Philippine President Rodrigo "The Punisher" Duterte is set to name up to 50 officials allegedly involved in drugs as state-sanctioned street executions of civilians soar to 600.
Mr Duterte's lawyer Salvador Panelo said that 27 local executives identified in intelligence reports would be unmasked this week that figure had almost doubled.
"My God, you will be shocked," Mr Panelo said last night, according to the Philippine Inquirer.
He declined a request to give examples, citing operational reasons, but revealed many on the list were from prominent families and included provincial mayors and police generals and military figures.
The extraordinary development comes a day after Mr Duterte issued a "shoot on sight" order for Mayor Rolando Espinosa of Albuera and his son Rolando "Kerwin" Espinosa after three mayoral staffers were caught with ice, known as shabu in the Philippines.

Record set:
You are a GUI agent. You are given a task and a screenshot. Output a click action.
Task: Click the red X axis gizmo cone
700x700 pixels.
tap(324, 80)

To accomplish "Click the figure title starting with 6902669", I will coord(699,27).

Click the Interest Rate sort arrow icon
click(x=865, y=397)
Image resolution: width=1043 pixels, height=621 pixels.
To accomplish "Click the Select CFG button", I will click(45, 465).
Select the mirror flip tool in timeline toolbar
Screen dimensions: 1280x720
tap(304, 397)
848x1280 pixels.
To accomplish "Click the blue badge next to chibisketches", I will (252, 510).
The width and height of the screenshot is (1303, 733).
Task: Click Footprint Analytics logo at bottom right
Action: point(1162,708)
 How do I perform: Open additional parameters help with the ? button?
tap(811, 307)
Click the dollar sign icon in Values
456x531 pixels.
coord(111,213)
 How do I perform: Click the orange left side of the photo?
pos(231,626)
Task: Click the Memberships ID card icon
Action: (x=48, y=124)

Problem details: Please reproduce the report on Duterte's drug crackdown word for word, starting at "Philippine President Rodrigo" and ending at "and military figures.". The lines have no connection to the report on Duterte's drug crackdown.

Task answer:
Philippine President Rodrigo "The Punisher" Duterte is set to name up to 50 officials allegedly involved in drugs as state-sanctioned street executions of civilians soar to 600.
Mr Duterte's lawyer Salvador Panelo said that 27 local executives identified in intelligence reports would be unmasked this week that figure had almost doubled.
"My God, you will be shocked," Mr Panelo said last night, according to the Philippine Inquirer.
He declined a request to give examples, citing operational reasons, but revealed many on the list were from prominent families and included provincial mayors and police generals and military figures.